Activité 1 ▸
Répondez aux questions suivantes à partir du texte sur « Plein Soleil ».
(a) En quelle année le roman de Patricia Highsmith est-il paru en version originale ?
(b) À quelle date précise le film ressort-il sur les écrans ?
(c) Quelle actrice interprète Marge ?
Activité 2 ▸ Restituez mot pour mot le passage du texte sur « Plein Soleil » qui va de « Vous l’avez certainement » à « 2 juillet dernier. ».
Activité 3 ▸ D'après le texte sur « Plein Soleil », pourquoi ceux qui n'ont pas pu assister aux séances pourront-ils bientôt (re)voir le film ? Répondez en une à trois phrases.

Cela faisait longtemps que je n’avais pas parlé d’un classique du cinéma.

C’est donc le moment de vous parler de la fabuleuse adaptation du roman de Patricia Highsmith (« Monsieur Ripley »-  en VO : « The Talented Mr. Ripley« , 1955).
Vous l’avez certainement deviné, le film que j’ai vu s’appelle « Plein Soleil », il date de 1960, et il a été réalisé par René Clément.
C’est à mes yeux le chef d’oeuvre de son réalisateur,  et le meilleur rôle d’Alain Delon … Le film a fait l’objet d’une restauration (numérique 4K), et il a été projeté au Festival de Cannes 2013 (pour la section Cannes Classics.)
Le film a  également été projeté dans le cadre de festivals : le Champs Elysées Film Festival ( dans le cadre des Incontournables TCM) et  le Festival Paris Cinéma … et le Blu-ray /DVD est sorti le 2 juillet dernier.

Vous n’avez pu assister à ces séances ? La bonne nouvelle, c’est que vous pourrez bientôt (re) voir ce film. En effet, 53 ans après sa sortie, le film ressort sur nos écrans (le 10 juillet 2013, pour être exacte). Vous l’avez compris, difficile pour un cinéphile de ne pas prendre sa dose de « Plein Soleil » !

Marie Laforêt et Alain Delon dans le film de René Clément, « Plein soleil » (1960). © CARLOTTA FILMS

L’histoire ?
Tom Ripley (Delon) est un jeune Américain fauché qui mène la dolce vita en Italie grâce aux largesses d’un playboy Philippe Greenleaf (Maurice Ronet). Chargé par le père de « Dickie » de le ramener aux Etats- Unis contre une grosse somme d’argent, Ripley devient de plus en plus jaloux de Greenleaf à force de la côtoyer. De plus, il commence à convoiter la fiancée de ce dernier, Marge (Marie Laforêt)…

Que dire à part que Clément a fait un excellent travail ? Il est difficile de ne pas parler de chef d’oeuvre !

Données fournies ▸
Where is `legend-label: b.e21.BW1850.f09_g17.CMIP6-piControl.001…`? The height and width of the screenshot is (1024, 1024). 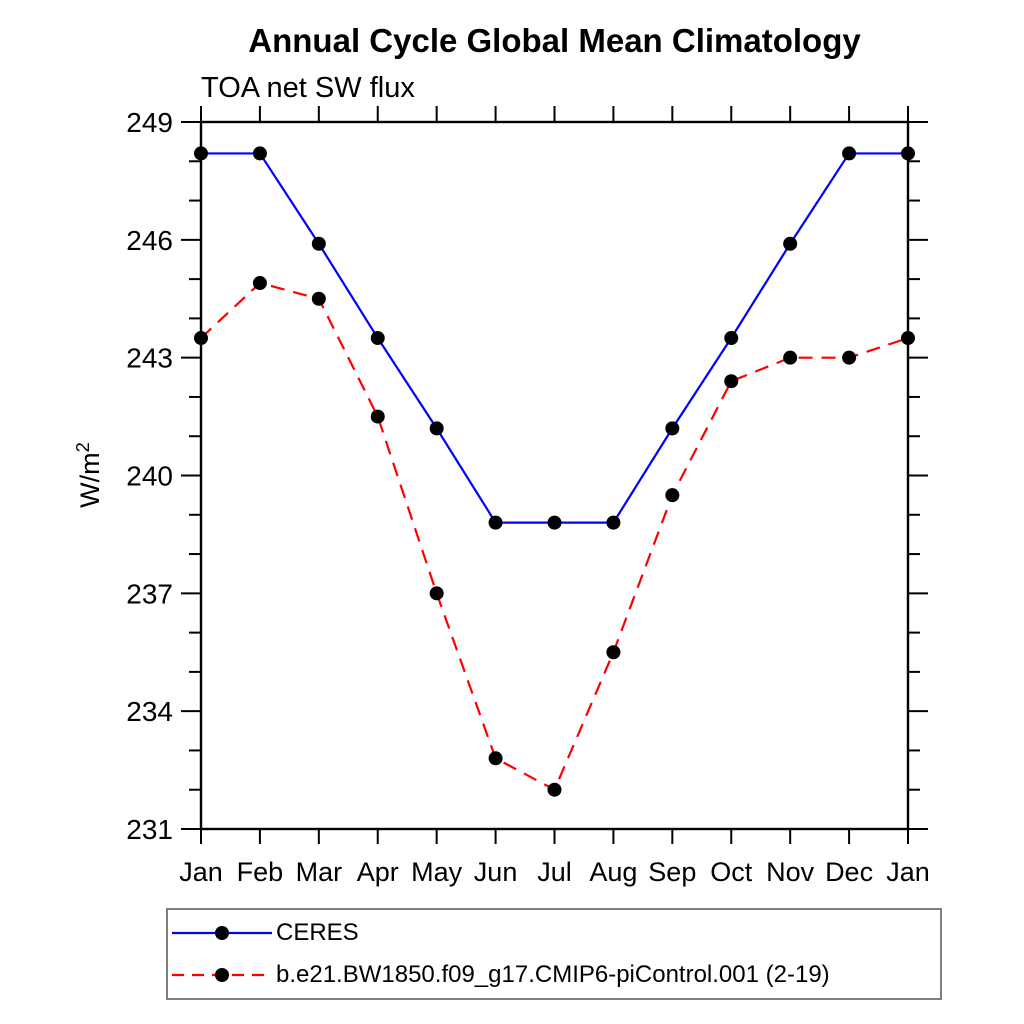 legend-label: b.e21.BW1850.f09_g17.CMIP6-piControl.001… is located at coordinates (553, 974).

* * *

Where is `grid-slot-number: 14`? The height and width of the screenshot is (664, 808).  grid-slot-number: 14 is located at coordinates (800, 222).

Solution rédigée 1 ▸
(a) Le roman est paru en 1955.
(b) Le film ressort sur les écrans le 10 juillet 2013.
(c) Marge est interprétée par Marie Laforêt.

Solution rédigée 2 ▸
Vous l’avez certainement deviné, le film que j’ai vu s’appelle « Plein Soleil », il date de 1960, et il a été réalisé par René Clément.
C’est à mes yeux le chef d’oeuvre de son réalisateur,  et le meilleur rôle d’Alain Delon … Le film a fait l’objet d’une restauration (numérique 4K), et il a été projeté au Festival de Cannes 2013 (pour la section Cannes Classics.)
Le film a  également été projeté dans le cadre de festivals : le Champs Elysées Film Festival ( dans le cadre des Incontournables TCM) et  le Festival Paris Cinéma … et le Blu-ray /DVD est sorti le 2 juillet dernier.

Solution rédigée 3 ▸ Ils pourront bientôt (re)voir le film parce qu'il ressort sur les écrans le 10 juillet 2013, 53 ans après sa sortie.